SQL Server 2008 limits unique constraints to 900 bytes of data per tuple. Here is a technique for enforcing uniqueness over larger tuple sizes. In many cases, the technique is more efficient than SQL Server’s unique constraints and can be used for performance critical cases.

Hash index based implementation

Essentially, the approach stores a hash of the columns in that need to be unique and uses this to minimize the number of rows that need to be checked when a row is inserted or updated. A trigger is used to enforce the constraint. A script with test code can be found attached.
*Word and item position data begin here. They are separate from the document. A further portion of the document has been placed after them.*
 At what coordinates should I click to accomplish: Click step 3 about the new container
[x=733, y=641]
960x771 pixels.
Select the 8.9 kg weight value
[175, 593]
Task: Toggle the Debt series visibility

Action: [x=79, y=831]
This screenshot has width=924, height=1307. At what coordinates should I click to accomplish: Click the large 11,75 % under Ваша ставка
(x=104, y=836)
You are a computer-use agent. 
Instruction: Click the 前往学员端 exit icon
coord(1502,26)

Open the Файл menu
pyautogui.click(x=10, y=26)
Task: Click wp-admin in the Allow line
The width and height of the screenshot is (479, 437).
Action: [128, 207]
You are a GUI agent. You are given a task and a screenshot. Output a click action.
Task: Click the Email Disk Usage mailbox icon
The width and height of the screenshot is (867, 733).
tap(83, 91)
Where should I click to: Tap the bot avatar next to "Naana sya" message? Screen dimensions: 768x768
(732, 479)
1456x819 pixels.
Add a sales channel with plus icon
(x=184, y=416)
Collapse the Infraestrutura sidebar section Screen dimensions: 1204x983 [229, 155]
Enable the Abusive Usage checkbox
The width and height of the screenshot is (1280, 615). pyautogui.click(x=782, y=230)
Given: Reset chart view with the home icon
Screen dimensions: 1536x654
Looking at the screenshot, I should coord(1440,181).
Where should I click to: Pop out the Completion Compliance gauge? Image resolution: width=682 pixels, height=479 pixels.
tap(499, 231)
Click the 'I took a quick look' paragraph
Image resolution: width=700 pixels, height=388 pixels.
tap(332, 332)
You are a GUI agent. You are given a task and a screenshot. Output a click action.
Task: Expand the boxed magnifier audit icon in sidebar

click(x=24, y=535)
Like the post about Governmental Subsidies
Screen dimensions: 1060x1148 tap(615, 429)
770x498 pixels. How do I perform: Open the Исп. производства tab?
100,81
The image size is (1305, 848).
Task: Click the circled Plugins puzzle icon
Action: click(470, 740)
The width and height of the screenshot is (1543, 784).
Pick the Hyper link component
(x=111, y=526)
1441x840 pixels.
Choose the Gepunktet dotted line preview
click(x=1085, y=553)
As an example, suppose you want to add a unique constraint over Column1 and Column2 to the table:

create table [Schema].[Table]

(

  [Id]      int not null constraint [PK_Table] primary key,

  [Column1] nvarchar(max) not null,

  [Column2] nvarchar(max) null

);

Firstly add a column to store the hash and an index over the hash column:

create table [Schema].[Table]

(

  [Id]      int not null constraint [PK_Table] primary key,

  [Column1] nvarchar(max) not null,

  [Column2] nvarchar(max) null,

  [Internal_Hash_Column1_Column2] as checksum([Column1], [Column2]) persisted not null

);

 

create index [Unique_Hash_Table_Column1_Column2] on [Schema].[Table] ([Internal_Hash_Column1_Column2]) include ([Column1], [Column2]);

If the columns are typically large then you may get better overall performance by removing the included columns from the index. Secondly, add a trigger to enforce the constraint:

create trigger [ConstraintInsertTrigger_Table] on [Schema].[Table]

  after insert, update as

begin

       if (update([Column1]) or update([Column2])) and

          exists (select *

                        from [Schema].[Table] as T

                             inner join inserted as I on I.[Internal_Hash_Column1_Column2] = T. [Internal_Hash_Column1_Column2] and

                                                         I.[Column1] = T.[Column1] and

                                                         (I.[Column2] = T.[Column2] or (I.[Column2] is null and T.[Column2] is null))

                        group by I.[Internal_Hash_Column1_Column2], I.[Column1], I.[Column2]

                        having count(*) > 1)

       begin

         if @@trancount > 0

         begin

              rollback transaction;

         end;

 

         raiserror(N'Error: Values in the columns [Schema].[Table] ([Column1], [Column1]) must be unique.', 16, 0);

       end;

end;

Care is needed in handling nullable columns like Column2.

Below are some simple test cases. The insert statement:

insert into [Schema].[Table] ([Id], [Column1], [Column2])

  values (1, N'1A', N'2A'),

         (2, N'1B', N'2B');

results in the table:

Id

Column1

Column2

Internal_Hash_Column1_Column2

1

1A

2A

585901004

2

1B

2B

-1712577588

 

The insert statement:

insert into [Schema].[Table] ([Id], [Column1], [Column2])

  values (3, N'1A', N'2A'),

         (4, N'1C', N'2C');

fails because the tuple (1A, 2A) is already in the table. The insert statement:

insert into [Schema].[Table] ([Id], [Column1], [Column2])

  values (3, N'1A', null),

         (4, N'1A', null);

fails because the tuple (1A, null) is duplicated. The insert statement:

insert into [Schema].[Table] ([Id], [Column1], [Column2])

  values (3, N'1a', N'2a'),

         (4, N'1C', N'2C');

fails because the collation is case insensitive so the tuple (1a, 2a) is matches the tuple (1A, 2A) which is already in the table. Finally to test for the case where two different tuples have the same hash value, the insert statement:

insert into [Schema].[Table] ([Id], [Column1], [Column2])

  values (3, N'1a', N'2a'),

         (4, N'1C', N'2C');

results in the table:

Id

Column1

Column2

Internal_Hash_Column1_Column2

1

1A

2A

585901004

2

1B

2B

-1712577588

5

aaabab

2E

250031328

6

aaaaam

2E

250031328

 

Hashbytes based implimentation

There is another technique that almost always works and is very fast. Create a new persistent column using hashbytes and put a unique constraint on it. There is a very small chance that a valid tuple will violate the constraint. For some algorithms, a malicious user can generate collisions fairly easily.